Since the much-talked about Atlantic article, “Why Women Still Can’t Have It All” written by Ann-Marie Slaughter, Princeton’s first female dean of the Woodrow Wilson School of Public and International Affairs, has been circulating, I tried to engage my daughter on this issue. 

            “Do you think it is possible for women to work full time in their careers and raise children well?  To ‘have it all’?”

            “I don’t know,” she said. 

            “I’ve been lucky,” I said.  “Like Slaughter, I could take off days to travel and see you.”

My daughter was raised in an environment where her father stayed home while I worked full time at university jobs, which eventually included moving across the country from my children to pursue an administrative career and commuting back home.   As I tried to re-explain this choice to my daughter—not something I do very often--I found myself agreeing with much of Slaughter’s calm outrage over how our society has not figured this co-parenting thing out, particularly for working women who do not have flexible academic schedules. 

I appreciated Slaughter’s personal insistence that whenever she is introduced to speak, she insists that the person “mention that I have two sons.”  Women in power need to talk about their children not hide them, Slaughter asserts whenever she can.  We need to change the patriarchal culture that considers time away from work as a weakness for women and men.  But how?

The concert was the highlight of my daughter’s two week visit, particularly because another favorite musician, Andy Hull of Manchester Orchestra, turned up to play acoustic guitar and sing his soulful, indie songs.  It’s a real pleasure that my children have good musical tastes, so I did not think twice when I bought 3 tickets to go to the concert with Katie and her BFF Simone—one for me.  When I went up to the lonely bartender at the concert hall (lonely because everyone else there was under 21), he suggested to me that I could go outside and wait—

“They’ll be fine…”  he smiled.

“But I like the music!” I responded defensively to explain my presence at a rock concert with my seventeen-year old.

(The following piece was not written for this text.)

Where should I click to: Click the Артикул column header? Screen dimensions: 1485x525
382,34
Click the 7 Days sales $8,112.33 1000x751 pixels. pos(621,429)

I finally did go downstairs and started to write notes for this column—to make it look like I had a purpose for being there beyond chaperoning my teenager.  I noticed that an older-looking guy next to me was also scribbling. 

            “Who are you writing for?” I asked.

            “I write for some music blogs,” he said.  “What about you?”

            “Mama, Phd for Inside Higher Ed.”

 We both smiled.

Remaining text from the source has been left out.